= Émile Deville =

French physician, naturalist and taxidermist

Émile Deville (25 January 1824 – 8 January 1853) was a French medical doctor, naturalist and taxidermist.

Emile Deville, already an employee of Muséum national d'histoire naturelle, joined the 1843 expedition of Francis de Laporte de Castelnau (1810–1880) to South America with the doctor and botanist Hugh Algernon Weddell (1819–1877).
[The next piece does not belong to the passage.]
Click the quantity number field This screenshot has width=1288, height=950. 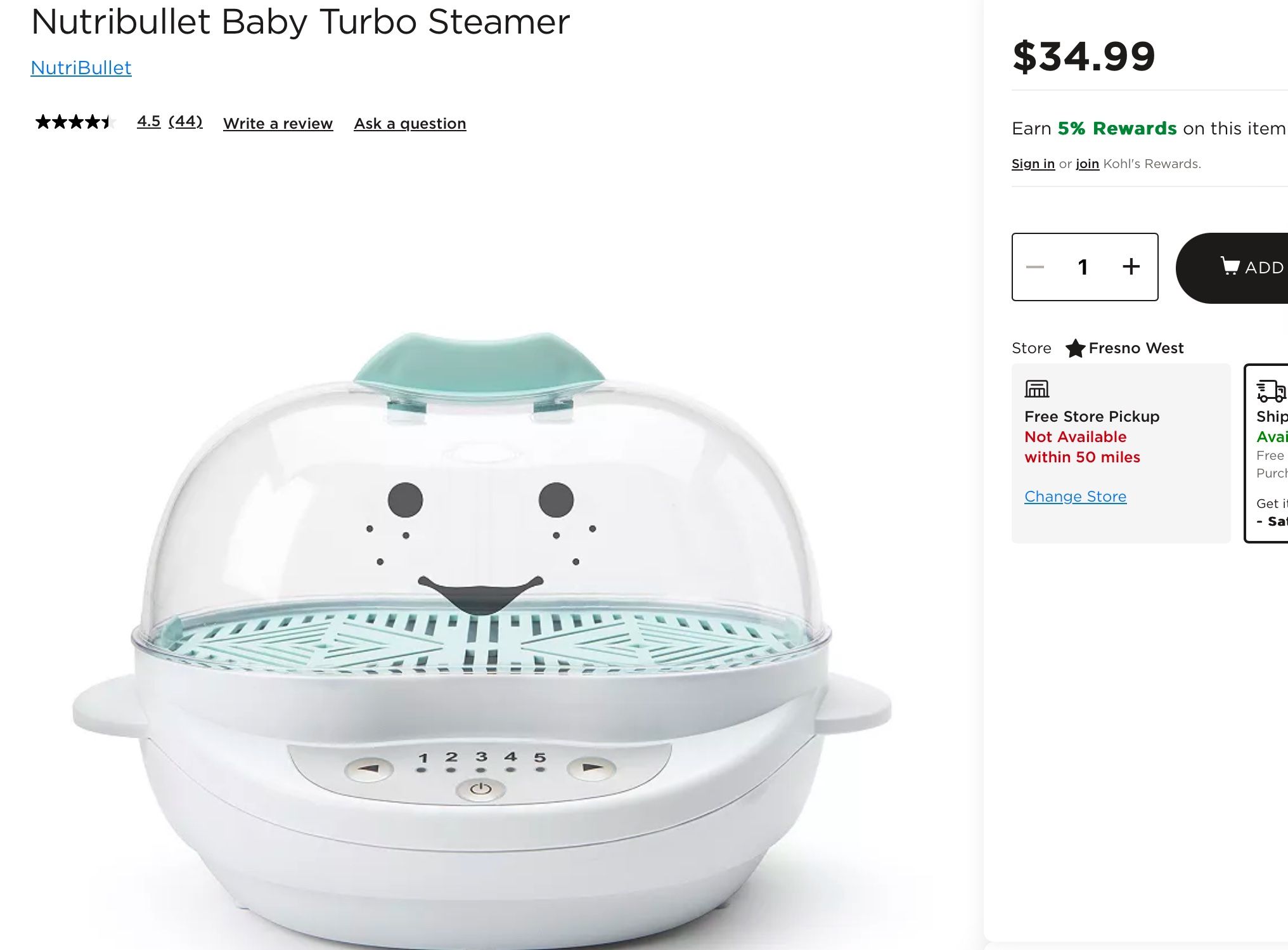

He returned with many bird specimens, especially parrots, including two new species, Bonaparte's parakeet and the dusky-headed parakeet, which he described in 1851. He also described, with Isidore Geoffroy Saint-Hilaire, the white-tailed titi, and with de Castelnau, some crabs.

A number of species bear his name, such as the blaze-winged parakeet, Pyrrhura devillei and the striated antbird, Drymophila devillei.

The following are a few of the writings that are attributed to Deville:
- Description de quelques Mammifères et Oiseaux nouveaux de L'Amérique méridionale - Description of some new mammals and birds from South America.
- Note sur quatre espèces nouvelles d'oiseaux provenant de l'expédition de M. Castelnau - Note on four new species of birds from the Castelnau expedition.
- Considérations sur les avantages de la naturalisation en France de l'alpaca - Considerations on the advantages for naturalization of the alpaca in France.